Some of my friends regularly post pictures of food on LiberFaciorum which I rather scorn to do, but I am breaking my rule here to show you a Dorset apple cake. It isn't made with Dorset apples, I fear, but Surrey ones from my garden. I'd unexpectedly found myself hosting some of my colleagues from other denominations, Fr Jeffery of the Catholic parish, Revd Alan of the URC, and Paul, the new Baptist minister, for our regular ministers' lunch. We were supposed to be at Revd Marlene's up in Tophill, but she was away at a funeral. She and her husband invariably provide us with cake when we visit and I felt somewhat shamed into furnishing my colleagues with something a little bit nicer than just chocolate biscuits from the Co-Op. Perhaps this might rouse me from my catering torpor: if Fr Jeffery can cook a huge meal for four of us at the start of Lent, can't I be at least minimally hospitable and bake a cake? It's not as though this version of Dorset Apple Cake is hard to do - just flour, butter, some defrosted cooked apple, and a dash of sugar.

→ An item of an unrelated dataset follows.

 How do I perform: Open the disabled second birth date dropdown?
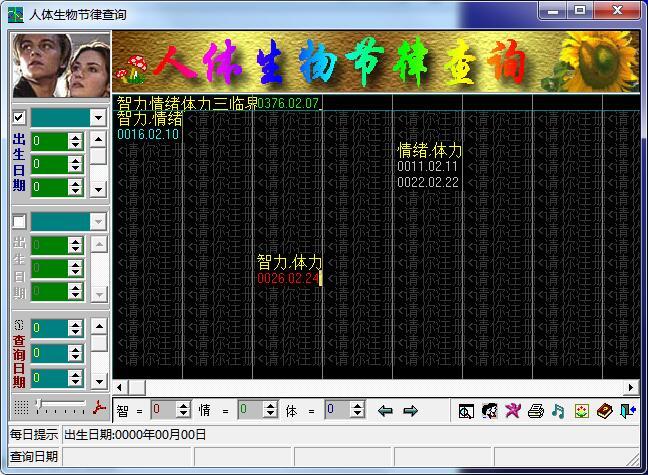pos(98,221)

Among my Anglo-Catholic researches I have been writing about Revd John Chandler of Witley today, one of the very first priests who took Tractarian ideals in the parishes, and almost definitely the first in Surrey. In 1870 as Rural Dean he hosted his colleagues for a Christmas dinner provided with nothing less than a haunch of venison sent by the then-recently-retired Bishop Sumner of Winchester, to whose gratitude he replied in verse:
Thanks, my Lord, for your venison, for finer or fatter
Ne'er ranged in a forest or smoked in a platter.
I at once ascertained from the basket and label
That 'twas none but your Lordship who furnished my table.
His eighty hymns were in quite a different mode!